# New Discussion Tool AB Test Post-Deployment QA

22 February 2022
[Task](https://phabricator.wikimedia.org/T291308)

The purpose of this post-deployment QA is to confirm that events are logging as expected and needed to run the AB test.

In [7]:
shhh <- function(expr) suppressPackageStartupMessages(suppressWarnings(suppressMessages(expr)))
shhh({
    library(magrittr); library(zeallot); library(glue); library(tidyverse); library(zoo); library(lubridate)
    library(scales)
})

# QA Checks
- Test and control events recorded. Confirmed.
- Buckets Balanced: Confirmed for Logged-In. Logged-Out now confirmed after patches below:
  - Update: Patch backported on 3 Feb to fix bucketing for logged-out users
  - Update: Patch deployed on 17 Feb to fix bucketing issue identifed for full-text logged out users. Fixes included providing anonymous user token and working for users that use  full-page
wikitext editing. https://phabricator.wikimedia.org/T301497
- Only at participating wikis. Confirmed. 
- Only desktop events. Confirmed.
- New section events recored in test groups. Confirmed


# Review of all edit sessions by AB test bucket

In [23]:
#collect all test events
query <-
"
SELECT
  date_format(dt, 'yyyy-MM-dd') as attempt_dt,
  event.editing_session_id as edit_attempt_id,
  wiki As wiki,
  event.bucket AS experiment_group,
  event.editor_interface as interface,
  event.integration as integration,
  if(event.user_id != 0, concat(wiki, '-', event.user_id), event.anonymous_user_token) as user_id,
  event.user_id = 0 as user_is_anonymous_byid, 
  if(event.anonymous_user_token is NULL, false, true) as user_is_anonymous_bytoken, 
  if(event.page_ns % 2 = 1, true, false) as is_talk_page,
  event.user_id != 0 as user_is_registered, 
  event.platform as platform, 
-- review participating wikis
  IF( wiki IN ('amwiki', 'bnwiki', 'zhwiki', 'nlwiki', 'arzwiki', 'frwiki', 'hewiki', 'hiwiki',
    'idwiki', 'itwiki', 'jawiki', 'kowiki', 'omwiki', 'fawiki', 'plwiki', 'ptwiki', 'eswiki', 'thwiki',
    'ukwiki', 'viwiki'), 'TRUE', 'FALSE'
) AS is_AB_test_wiki,
  event.is_oversample AS is_oversample
FROM event.editattemptstep
WHERE
-- since deployment
  Year = 2022
  AND ((month = 01 and day >= 27) OR (month = 02))
  -- remove bots
  AND useragent.is_bot = false
-- only test events
  AND event.bucket in ('test', 'control')
"

In [24]:
edit_sessions <- wmfdata::query_hive(query)

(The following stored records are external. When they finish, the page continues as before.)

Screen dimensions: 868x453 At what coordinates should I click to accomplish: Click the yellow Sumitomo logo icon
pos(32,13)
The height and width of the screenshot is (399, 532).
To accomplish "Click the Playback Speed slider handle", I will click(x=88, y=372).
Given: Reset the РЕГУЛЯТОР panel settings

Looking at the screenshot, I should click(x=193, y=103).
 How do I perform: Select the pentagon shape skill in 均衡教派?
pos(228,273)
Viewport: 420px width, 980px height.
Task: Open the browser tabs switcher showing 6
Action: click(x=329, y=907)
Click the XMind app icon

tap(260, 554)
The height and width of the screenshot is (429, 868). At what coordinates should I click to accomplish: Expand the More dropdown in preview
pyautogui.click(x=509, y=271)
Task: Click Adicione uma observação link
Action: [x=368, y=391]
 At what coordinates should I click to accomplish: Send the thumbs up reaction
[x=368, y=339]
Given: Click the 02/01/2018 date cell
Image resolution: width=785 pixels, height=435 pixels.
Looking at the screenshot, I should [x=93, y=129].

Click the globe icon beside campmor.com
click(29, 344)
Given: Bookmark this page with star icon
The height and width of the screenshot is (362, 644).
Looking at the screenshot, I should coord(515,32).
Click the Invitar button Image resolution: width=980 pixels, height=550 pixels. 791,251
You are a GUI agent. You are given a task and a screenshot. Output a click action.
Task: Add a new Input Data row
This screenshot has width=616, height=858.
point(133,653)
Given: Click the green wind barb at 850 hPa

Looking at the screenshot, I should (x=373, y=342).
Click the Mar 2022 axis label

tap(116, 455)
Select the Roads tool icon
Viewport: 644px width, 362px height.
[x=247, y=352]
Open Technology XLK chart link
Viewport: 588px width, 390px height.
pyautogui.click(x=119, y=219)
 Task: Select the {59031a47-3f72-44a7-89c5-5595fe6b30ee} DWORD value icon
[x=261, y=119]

Don't forget to authenticate with Kerberos using kinit



# Sessions by Buckets Overall

In [92]:
#check overall user bucket number to confirm if buckets are balanced

sessions_by_bucket <- edit_sessions %>%
  filter(is_ab_test_wiki == 'TRUE',
        ) %>% # some test and control events recorded non ab_test_wikis
  group_by(experiment_group) %>%
  summarise(users = n_distinct(user_id),
        attempts = n_distinct(edit_attempt_id))

sessions_by_bucket

`summarise()` ungrouping output (override with `.groups` argument)



experiment_group,users,attempts
<chr>,<int>,<int>
control,3407,15729
test,5301,17826


Across all wikis, only 39.1% of users logged attempts in the control group. This is a little lower than expected based on a 50/50 split of users. 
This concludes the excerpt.